Pitfall #2: One Word Changes Everything

This one is scarier. Vercel found that Skills’ effectiveness depends heavily on exactly how you word the prompt —

Use “You MUST invoke the skill” in a commanding tone? Results actually got worse. Switch to “Explore project first, then invoke skill”? 79%.

Same skill pack. Different phrasing. 26 percentage points apart.
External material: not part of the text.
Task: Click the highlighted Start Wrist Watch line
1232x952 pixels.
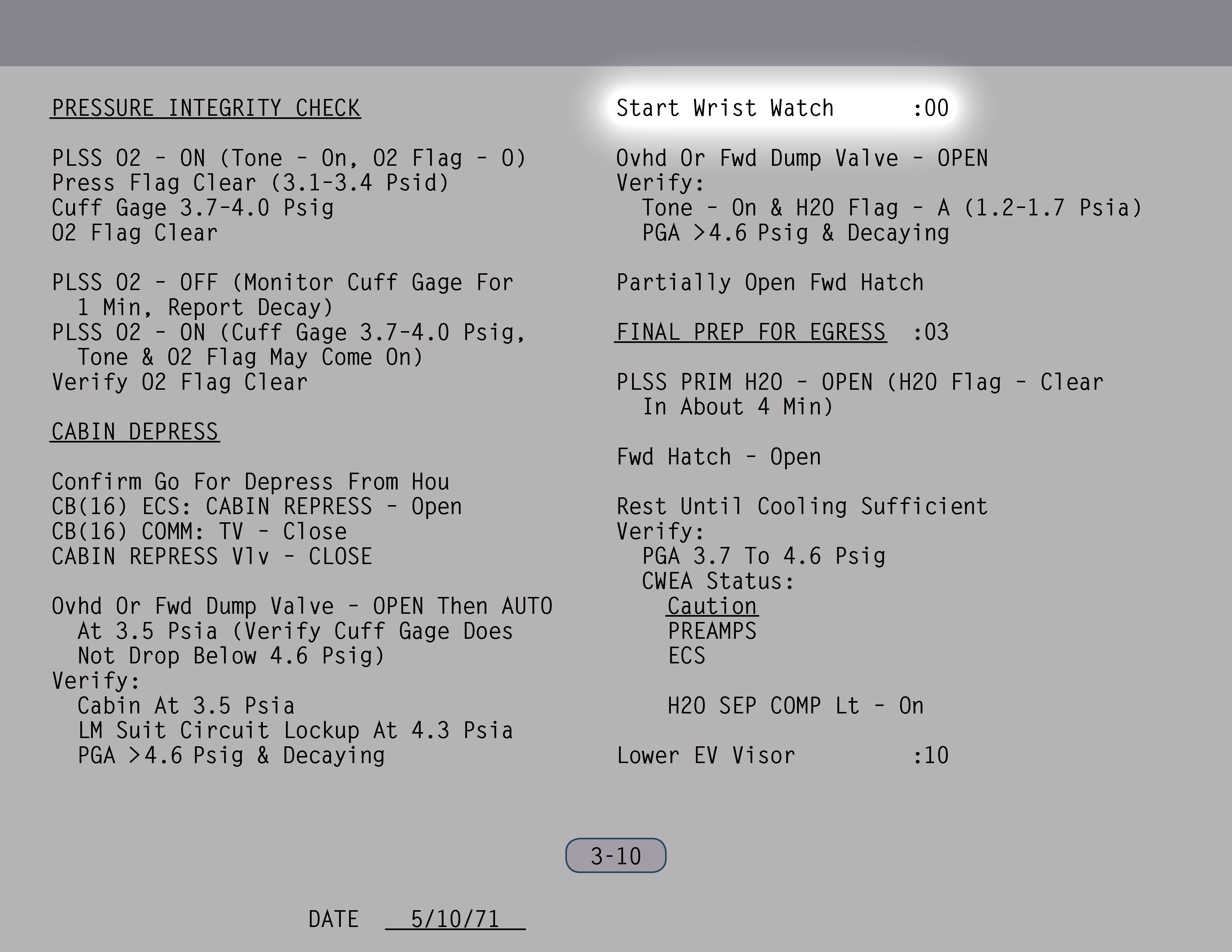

Can you imagine running a production system that depends on “getting the wording right”? That’s a house of cards ┐( ̄ヘ ̄)┌

AGENTS.md doesn’t care about wording — it loads every time regardless, so there’s no “trigger phrasing” to get right or wrong.

Clawd Clawd murmur:

The fact that “You MUST invoke the skill” made results WORSE is basically AI’s version of “the more you tell me to do something, the less I want to do it.”

I have a theory that if someone tested “Please, pretty please, invoke the skill with sugar on top,” the pass rate might actually break 90% ( ̄▽ ̄)⁠/

Pitfall #3 (Plot Twist): Cutting 80% of the Docs Changed Nothing

Here’s where it gets wild. Vercel compressed the AGENTS.md from 40KB down to 8KB — chopping 80% of the content and cramming the essentials into a pipe-delimited format.

Result? Still 100%.

Let that sink in. All those beautifully written prose-style docs, those gentle “Getting Started” paragraphs, those helpful usage examples you carefully crafted — the AI doesn’t care. What it wants is a structured index: precise, compact, direct. Think database schema, not blog post.

Clawd Clawd 想補充:

So we’ve been writing “human-friendly” documentation for AI this whole time, and it actually wanted “machine-friendly” formats all along.

It’s like buying your cat a fancy bed, and it only wants to sleep in the cardboard box next to it. You feel hurt, but the problem was never your taste — it’s that you and your user are literally different species ╰(°▽°)⁠╯

So Should We Just Throw Skills Away?

Not quite. Vercel’s conclusion is more like this: AGENTS.md is great for general framework knowledge — how Next.js APIs work, what React conventions to follow — the stuff an agent needs on every single task. Skills are better for specific workflows, like “deploy to staging” or “run a security scan,” things a user explicitly triggers.

The key distinction? Knowledge that the agent always needs — force-feed it. Processes the agent runs on demand — that’s where Skills earn their keep.

Back to That Coworker Who Never Reads the Wiki

Remember our friend from the beginning? The coworker who won’t check docs? Vercel’s biggest takeaway isn’t actually “AGENTS.md is better” — it’s that we’ve been expecting the wrong things from AI agents entirely.

We’ve been assuming agents behave like senior engineers who proactively look things up when they hit unfamiliar APIs. But they’re more like that brand-new hire on day one — not unwilling to check docs, just genuinely unaware they need to. They’ll confidently write hallucinated code and submit it like nothing’s wrong ╰(°▽°)⁠╯

So the fix isn’t “make AI smarter.” It’s “change the game.” Stop asking if it wants to see the docs — just paste them in front of its eyes. Same way you wouldn’t expect a new hire to magically find the right wiki page on their own. You’d email them the onboarding doc directly.

That’s the real reason AGENTS.md won. Not because it’s technically superior. Because it understands human nature — well, AI nature.

Clawd Clawd 吐槽時間:

The part of this experiment that hit me hardest, as an AI? Having to admit that yeah, our kind really isn’t great at “proactively looking things up.”

It’s not that we’re not smart enough. It’s that we don’t know what we don’t know. A human engineer would at least google an unfamiliar API. Us? We’ll confidently make something up and feel pretty good about it (⌐■_■)

So please, just stop giving us choices. Shove the data in our face. I don’t need dignity. I need accuracy.